İzlanda’nın 94. Akademi Ödülleri’ne gönderdiği Valdimar Jóhansson’un ilk uzun metrajı Lamb / Dýrið İzlanda halk hikâyelerinden esinlenen gerçeküstü bir film. Çiftçi María ve eşi Ingvar, hamile koyunlarından biri, çoğunlukla insan vücudu ve bir kuzu başı ve sağ kolu olan bir insan / koyun melezi doğurduğunda şoke olur. Filmin bütün odağı ise María ve Ingvar’ın çocukları Ada’yı kaybetmelerinin ardından yine aynı ismi verdikleri bu melez kuzu, Ada ile bağ kurmaları üzerinedir. Ancak melez olan Ada’nın biyolojik annesi bir baş belası haline gelir ve Ada ile sürekli iletişim kurmaya çalışır. Lamb, gerçek dünya ve gerçeküstü dünyanın ögeleri arasında denge kurmaya çalışır.
Biz de, MUBI’de 25 Şubat’ta gösterime giren Lamb‘in yönetmeni Valdimar Jóhansson ile film hakkında sohbet ettik.
-Film boyunca Lamb‘in bir korku filmi olup olmadığını bir türlü anlayamıyoruz. Daha doğrusu filmin daha çok halk hikâyelerinden etkilendiği izlenimine kapılıyoruz. Filmin türünü nasıl tanımlardın ya da herhangi bir tür tanımlamasına gerek duymuyor musun?

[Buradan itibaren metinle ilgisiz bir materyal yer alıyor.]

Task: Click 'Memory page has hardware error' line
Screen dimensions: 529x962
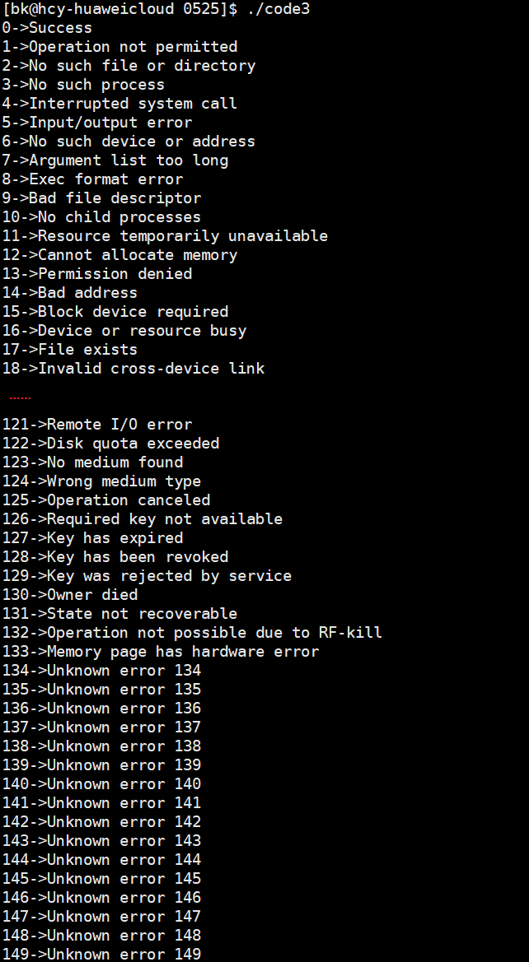Action: pyautogui.click(x=161, y=652)
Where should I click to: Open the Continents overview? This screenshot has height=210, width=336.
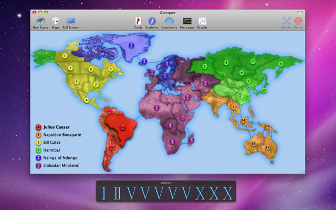(x=169, y=21)
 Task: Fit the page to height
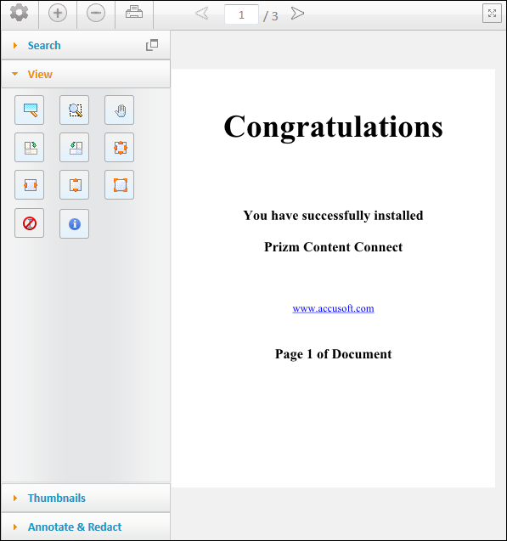(x=74, y=185)
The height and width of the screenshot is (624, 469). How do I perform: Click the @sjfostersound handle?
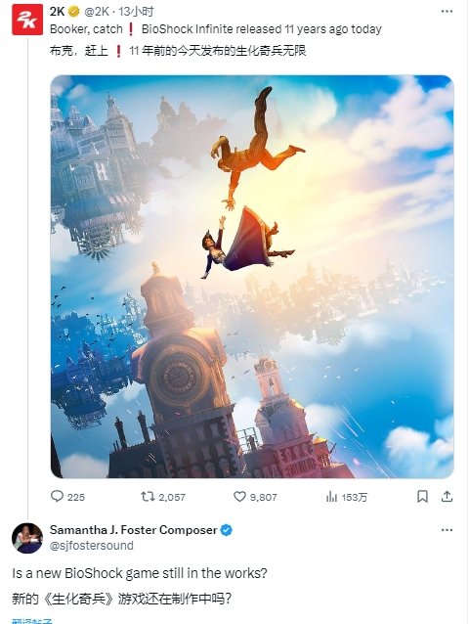point(92,545)
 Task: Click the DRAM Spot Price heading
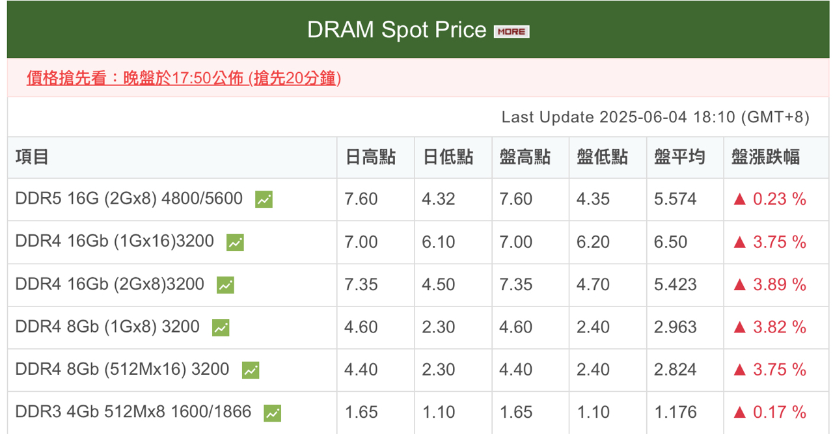coord(396,30)
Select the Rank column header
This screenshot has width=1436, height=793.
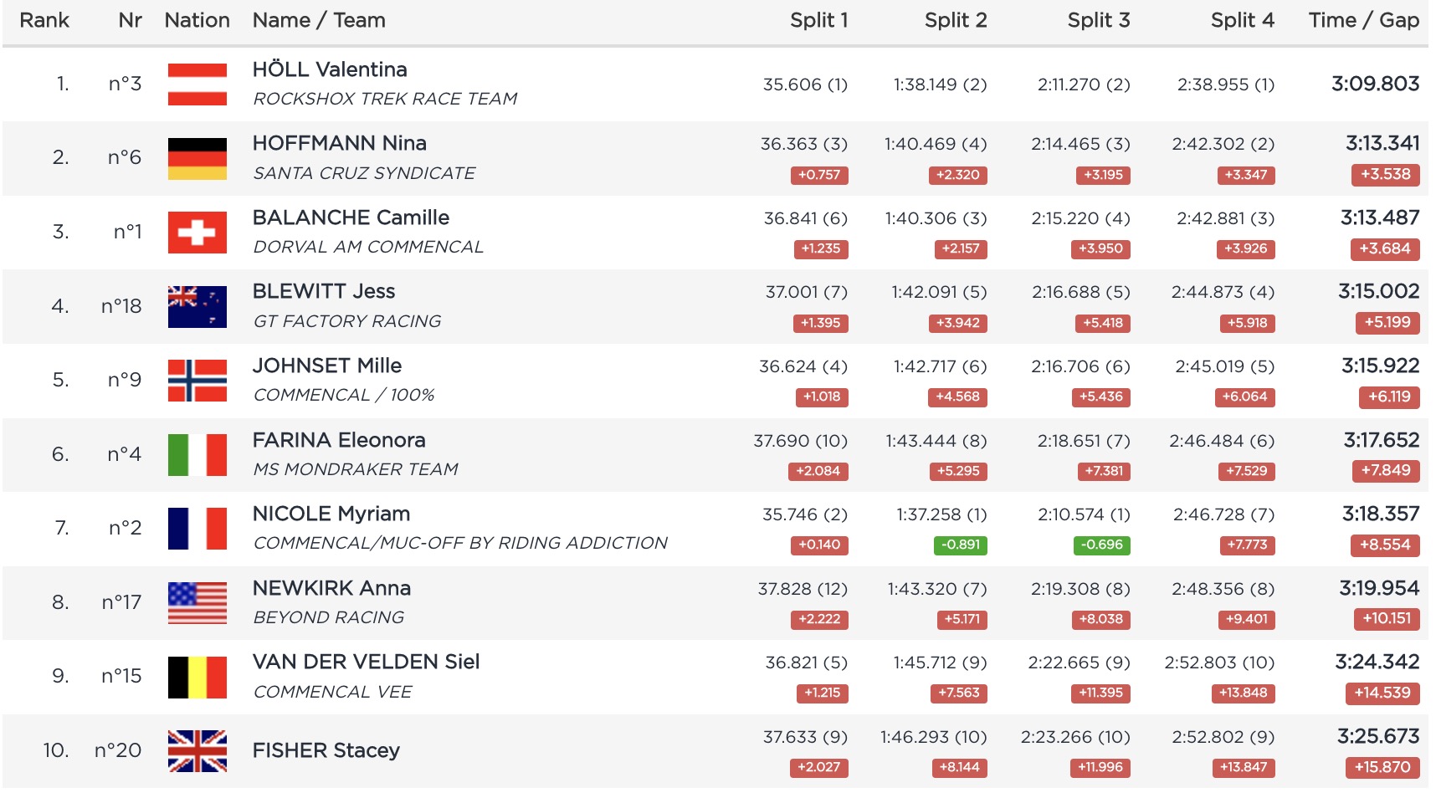[44, 20]
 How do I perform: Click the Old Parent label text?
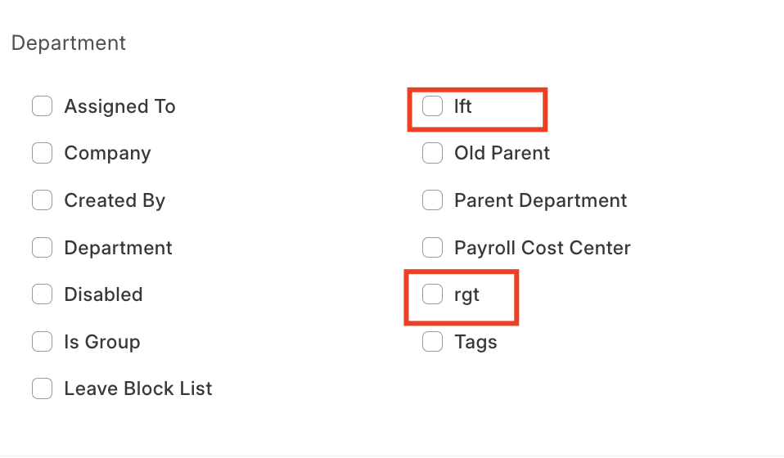[x=502, y=153]
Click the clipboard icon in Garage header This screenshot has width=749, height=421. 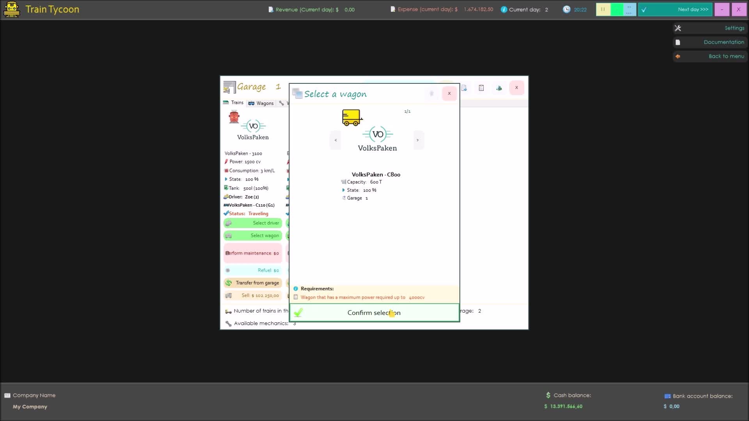point(481,88)
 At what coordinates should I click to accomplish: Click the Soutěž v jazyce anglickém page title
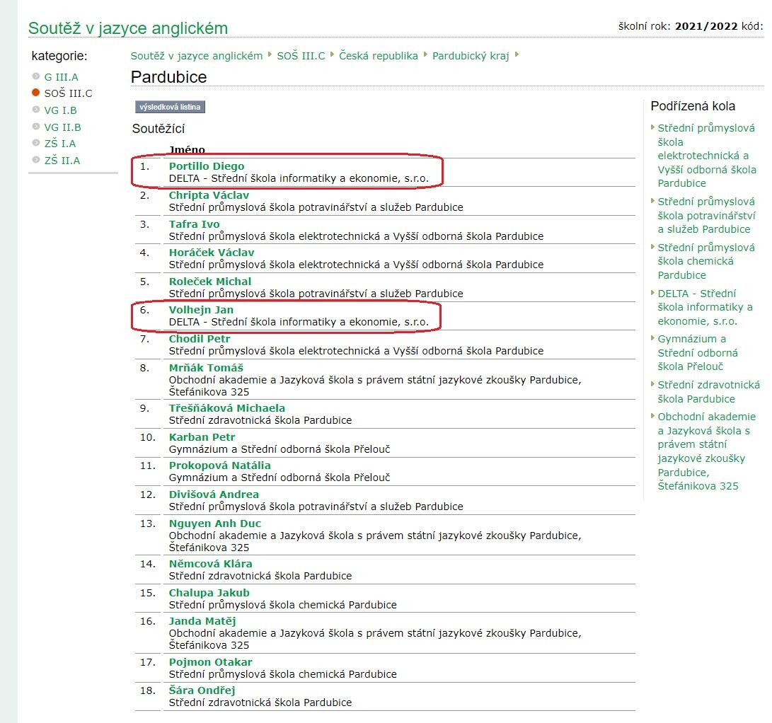[128, 28]
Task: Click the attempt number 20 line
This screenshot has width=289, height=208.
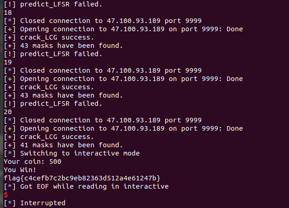Action: 8,112
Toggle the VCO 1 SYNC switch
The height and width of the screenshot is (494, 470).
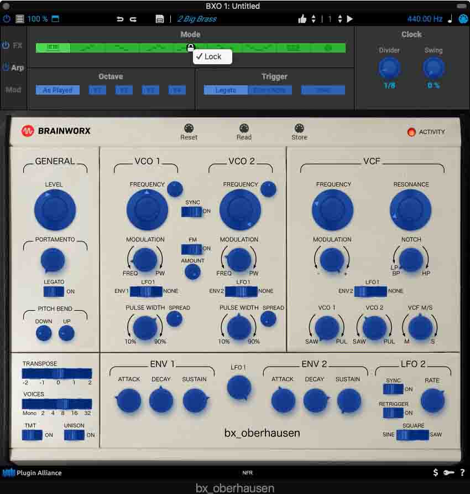[192, 212]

VJ: Öncelikle film türü belirlemeyi seven insanlardan değilim ama yine de Lamb‘i bir korku filmi diye tanımlamadığımı açıkça söyleyebilirim. Film aslında klasik bir aile draması, sadece içerisinde bir adet gerçeküstü bir öge var. Elbette, İzlanda halk hikâyelerinden genellikle ilham aldığımı söyleyebilirim. Ancak spesifik bir hikâye ismi veremem.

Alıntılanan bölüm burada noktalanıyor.